By Steve Norton, CDT, CLT-LANA

Editor’s note: Part 1 of this series, published in the September-October issue, discussed lymphedema pathology and diagnosis. This article, Part 2, covers treatment.

Traditional treatment approaches

Traditionally, lymphedema treatment has been approached without a clear understanding of the underlying structure and function of lymphatic tissues. Ineffective traditional treatments include elevation, elastic garments, pneumatic pumps, surgery, diuretics, and benzopyrones (such as warfarin). Because many traditional treatments are still overused and some may be appropriate for limited use, it’s important for clinicians to understand these approaches.

Elevation

As a sole therapy for lymphedema, elevation of the affected part provides only short-lived results. Ever-increasing macromolecular wastes retain water against the effects of gravity.
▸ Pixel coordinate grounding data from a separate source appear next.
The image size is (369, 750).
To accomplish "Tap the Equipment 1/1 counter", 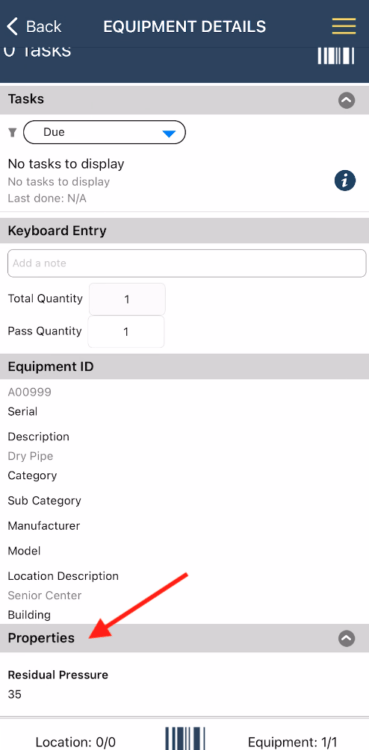I will (292, 742).
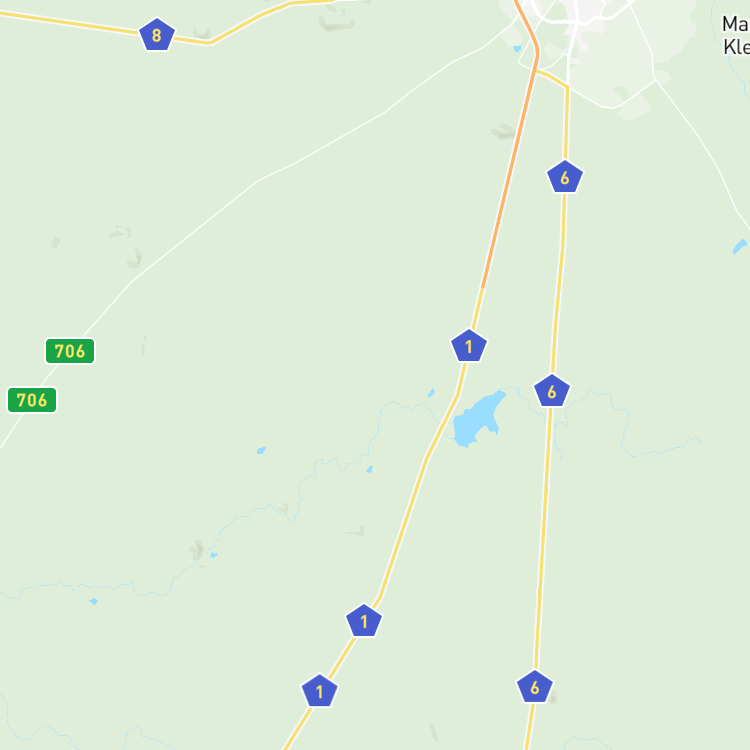The width and height of the screenshot is (750, 750).
Task: Click the route 1 shield north of lake
Action: pos(469,346)
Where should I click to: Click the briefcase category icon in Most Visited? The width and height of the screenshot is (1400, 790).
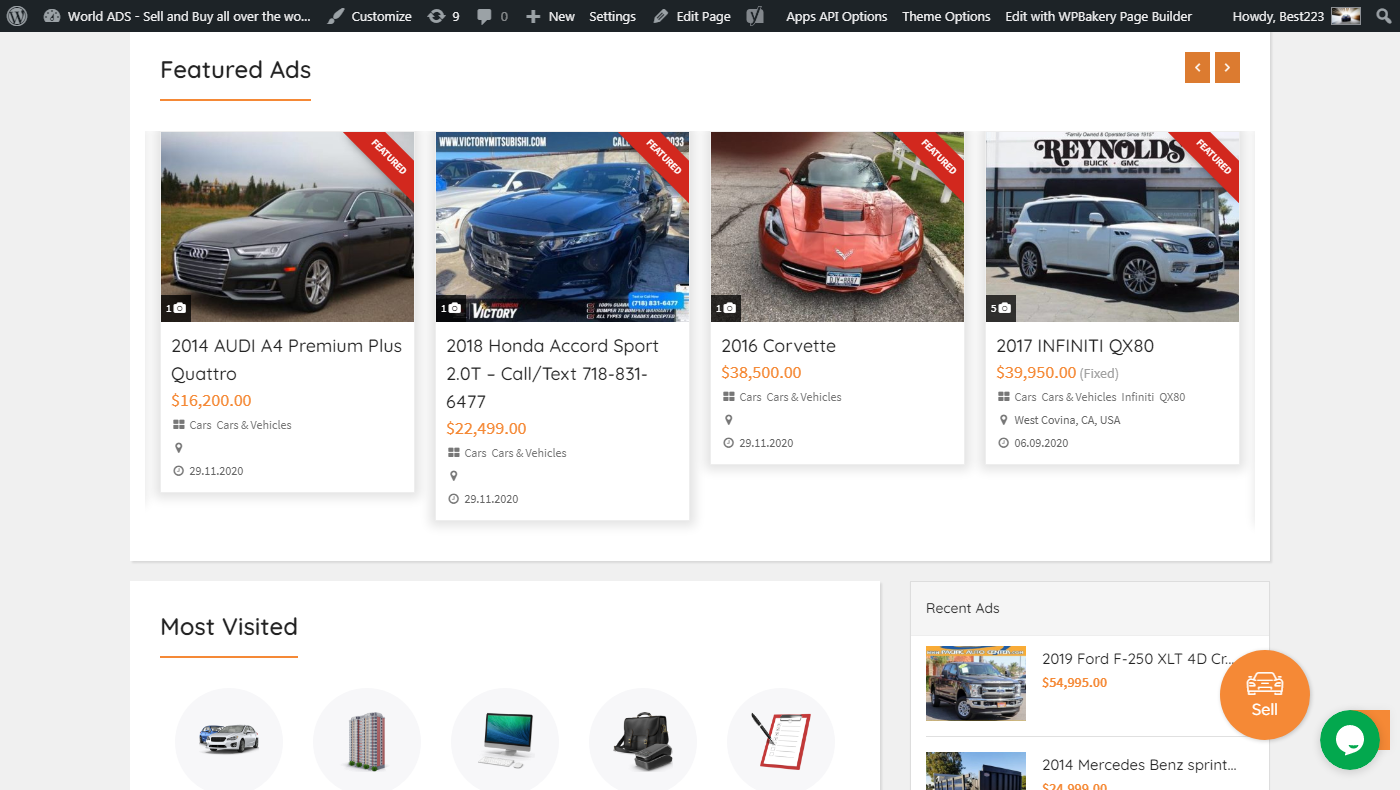tap(643, 740)
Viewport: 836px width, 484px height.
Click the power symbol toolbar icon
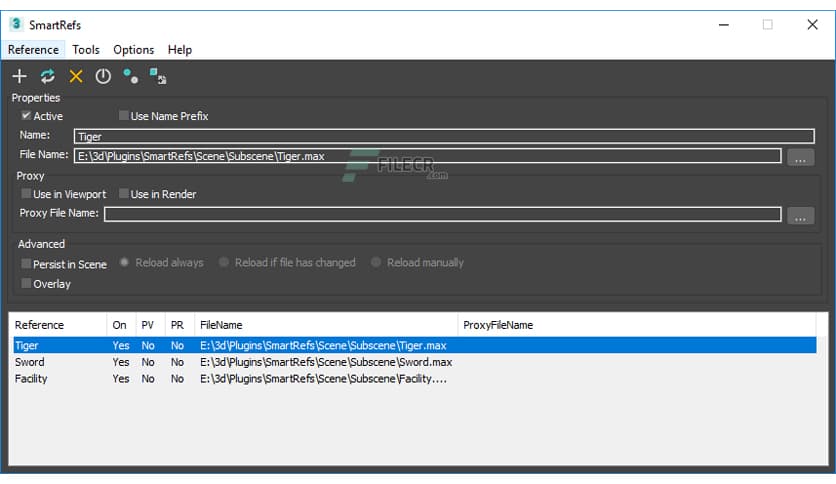pos(103,76)
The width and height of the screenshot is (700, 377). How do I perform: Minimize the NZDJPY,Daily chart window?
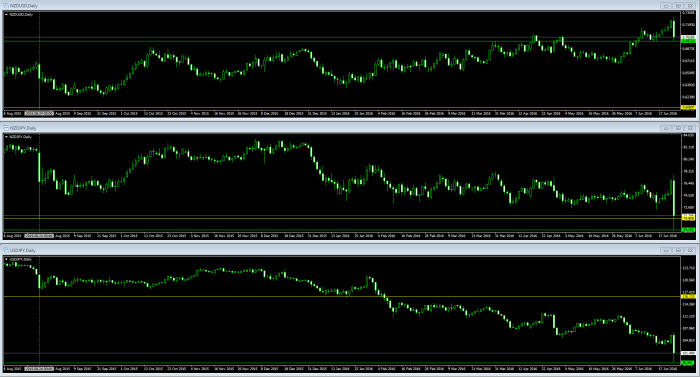pyautogui.click(x=666, y=128)
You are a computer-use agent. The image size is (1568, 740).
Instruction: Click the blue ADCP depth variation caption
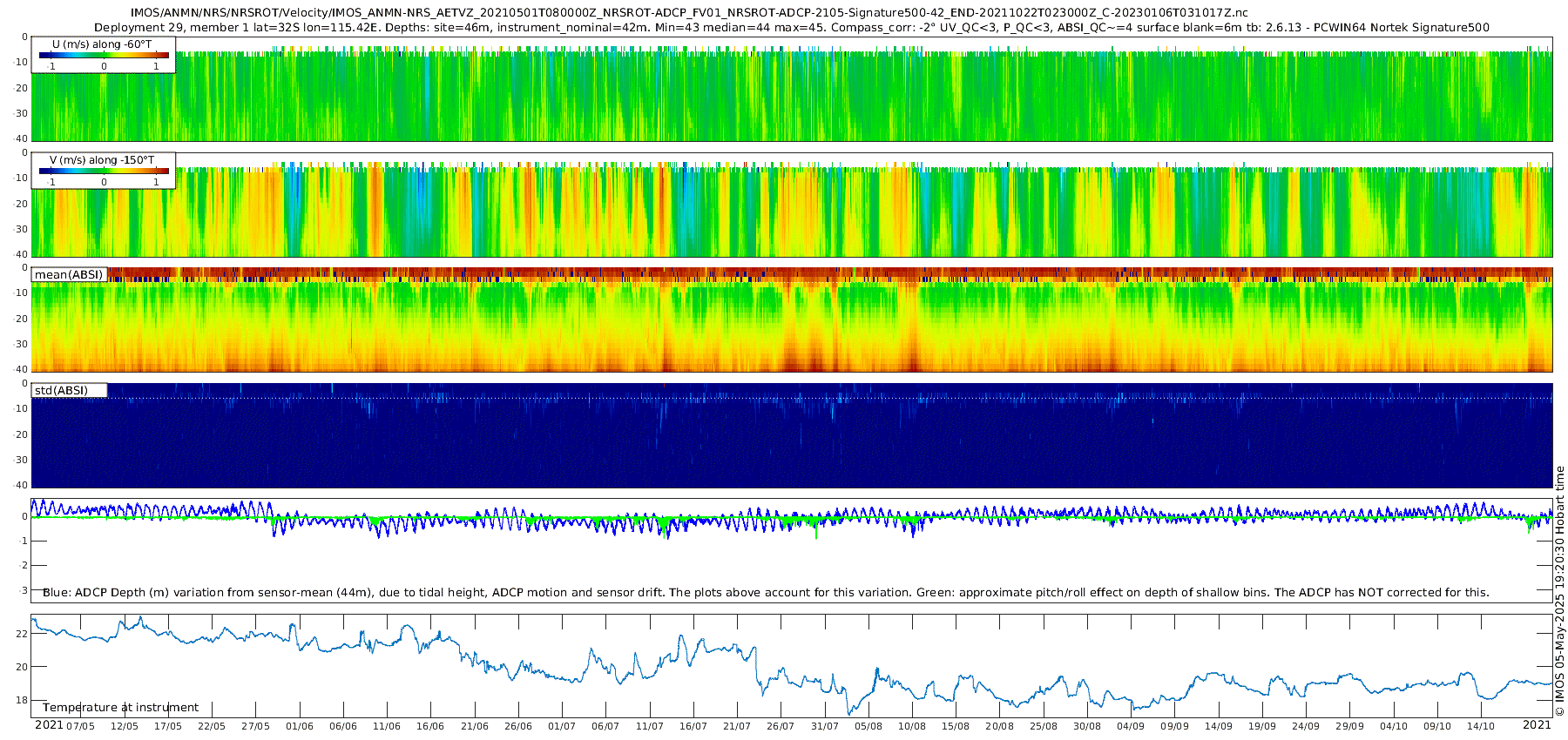point(766,593)
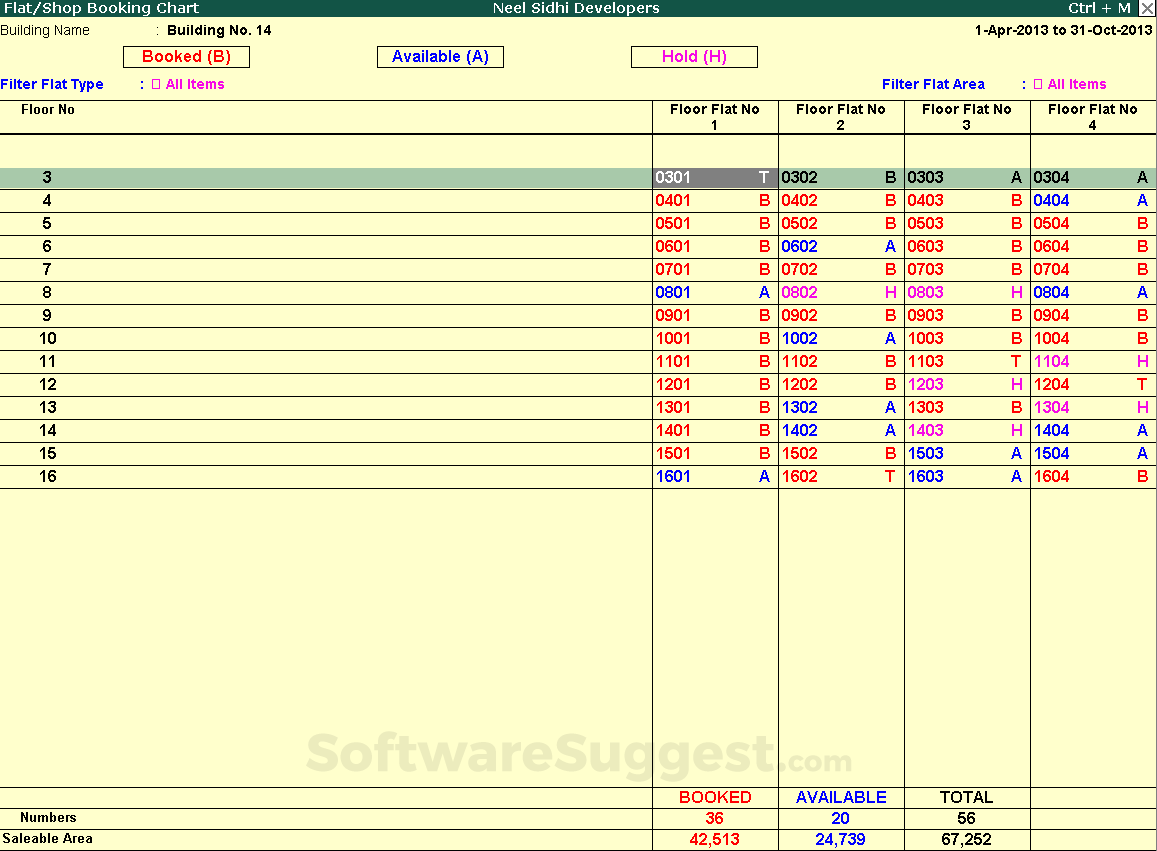Toggle the All Items checkbox for Filter Flat Area
1157x851 pixels.
click(x=1038, y=84)
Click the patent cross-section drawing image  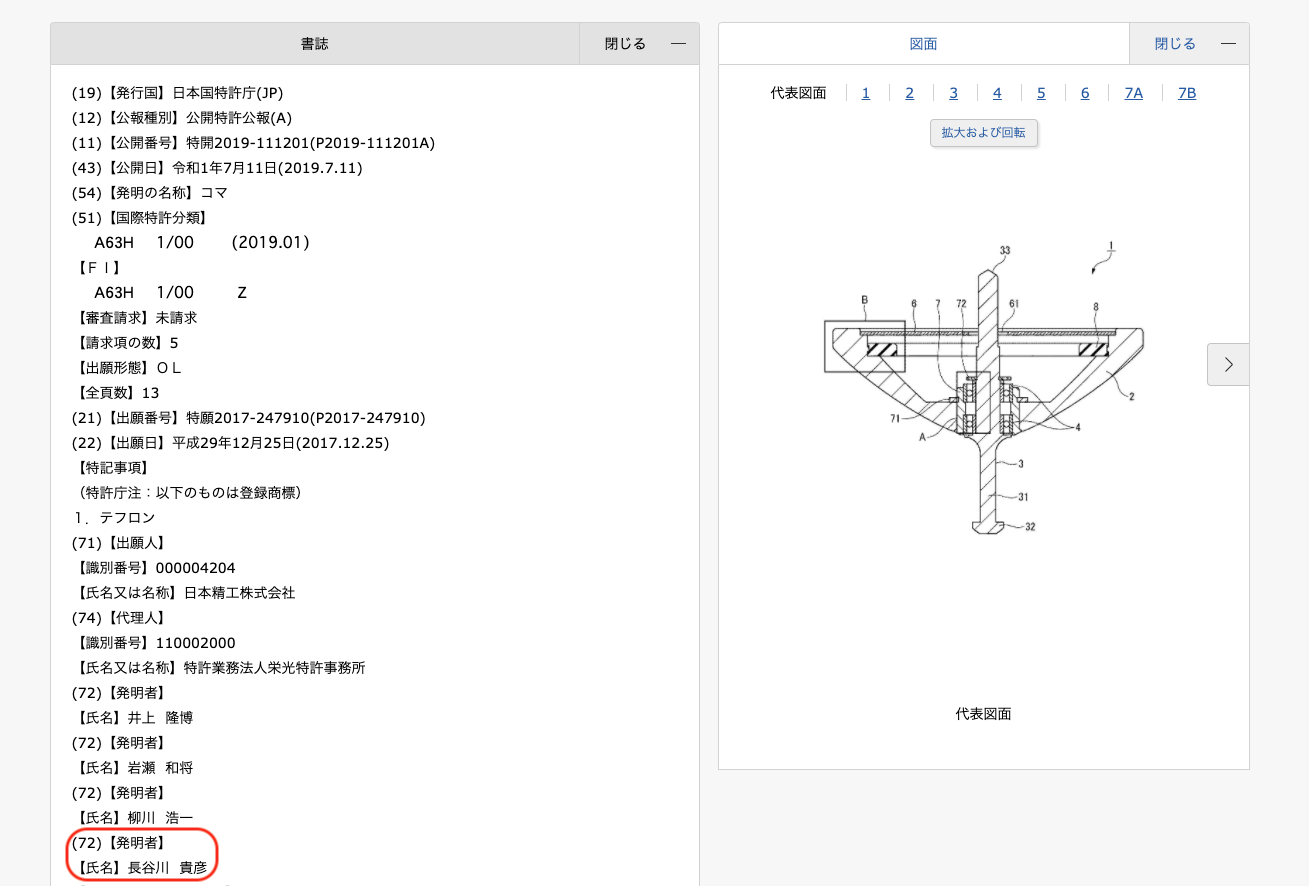pos(983,390)
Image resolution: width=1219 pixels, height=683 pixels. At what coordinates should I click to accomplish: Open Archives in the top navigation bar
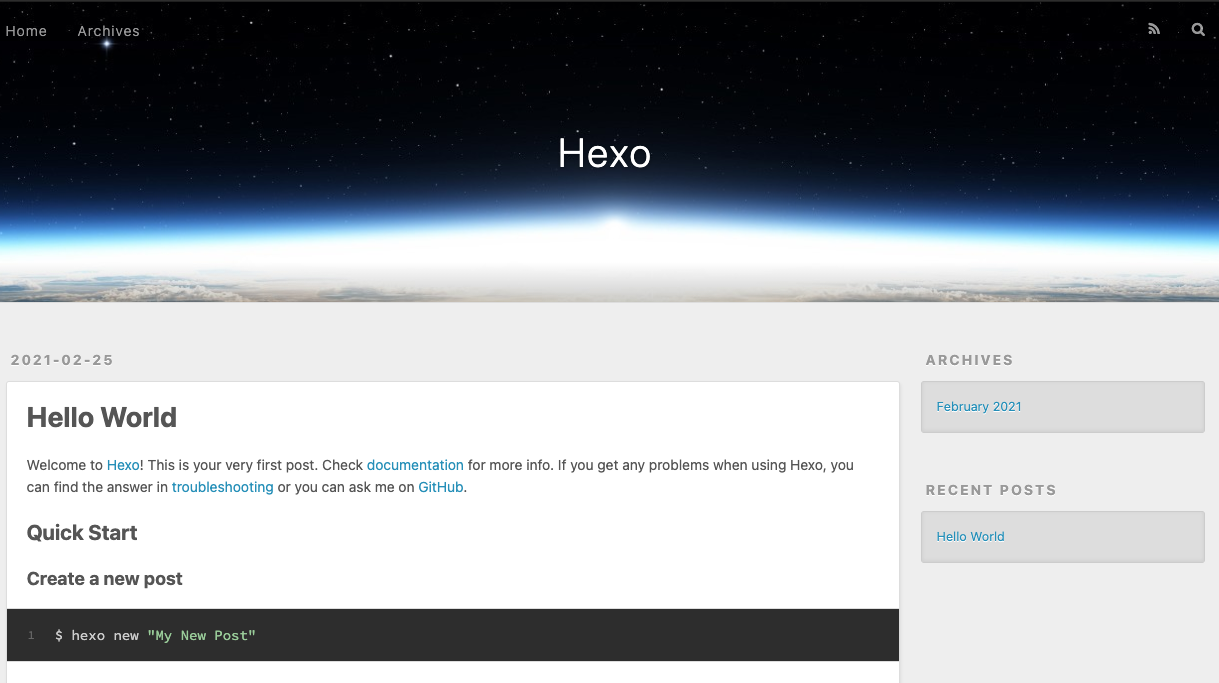point(109,31)
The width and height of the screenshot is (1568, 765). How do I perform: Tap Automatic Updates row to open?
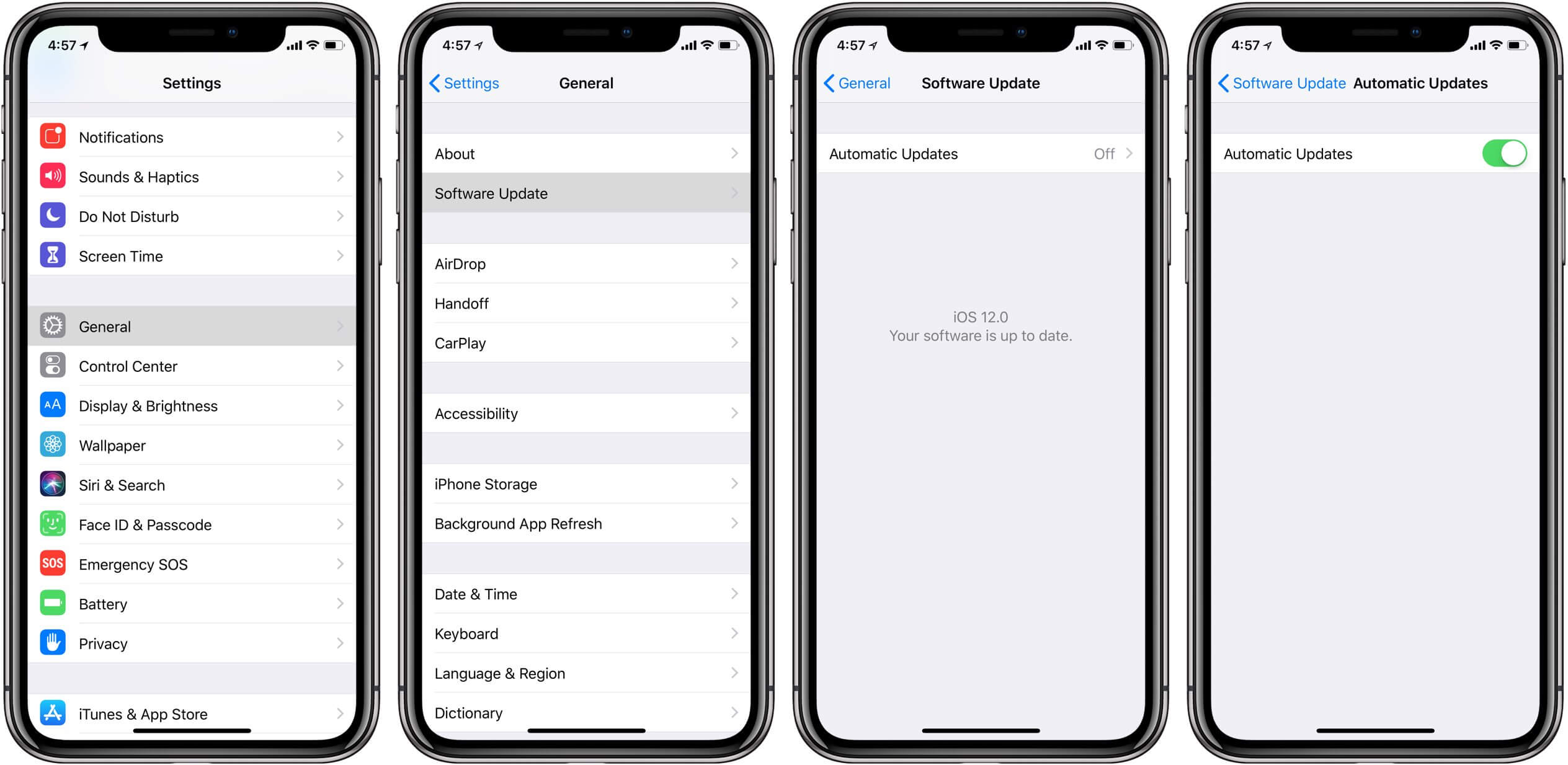(x=980, y=153)
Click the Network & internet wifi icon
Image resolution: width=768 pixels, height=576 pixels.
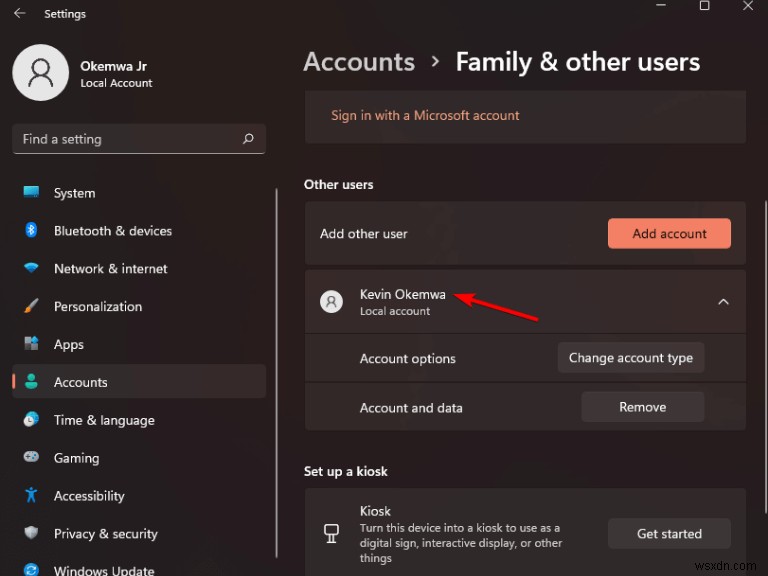point(31,269)
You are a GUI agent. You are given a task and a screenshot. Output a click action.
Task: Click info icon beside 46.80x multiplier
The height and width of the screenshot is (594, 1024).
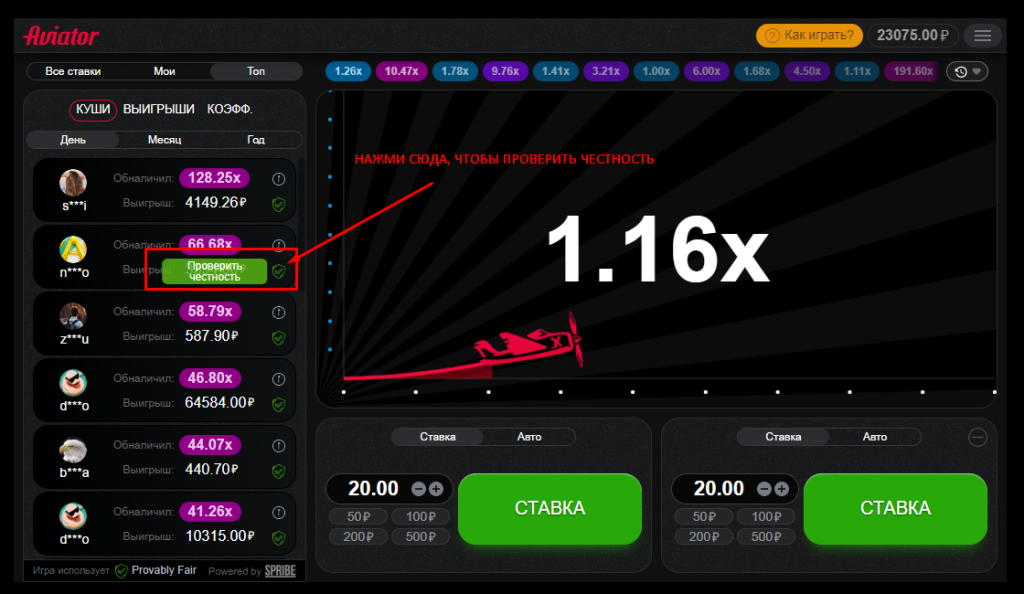point(279,379)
Increased interstitial colloid osmotic pressure must be addressed by interventions targeted at improving lymphatic function—not just a position change. Otherwise, lymphedema will progress. Furthermore, elevation alone is impractical, promotes deconditioning, and alters lifestyle for prolonged periods.

Elastic garments

Elastic garments prove inadequate because they attempt to treat lymphedema with compression alone. Medically correct garments are engineered with thoughtful attention to high-quality textiles and offer gradient support, which promotes proximal flow. However, without precise tissue stimulation leading to improved lymphangioactivity (lymph-vessel pulsation), macromolecular wastes can’t be removed.
Interstitial pressure increases caused by compression garments impede further fluid accumulation. When these garments are removed, the spontaneous girth increase causes an imprecise fit, and the garment rapidly leads to a countertherapeutic effect. Furthermore, compression garments don’t combat the osmotic forces generated by ever-increasing interstitial wastes. Except in patients diagnosed with stage 0 or stage 1 lymphedema, disease progression involving metaplasia ensues. Although elastic compression garments are a cornerstone of long-term management, they shouldn’t be used as a stand-alone treatment.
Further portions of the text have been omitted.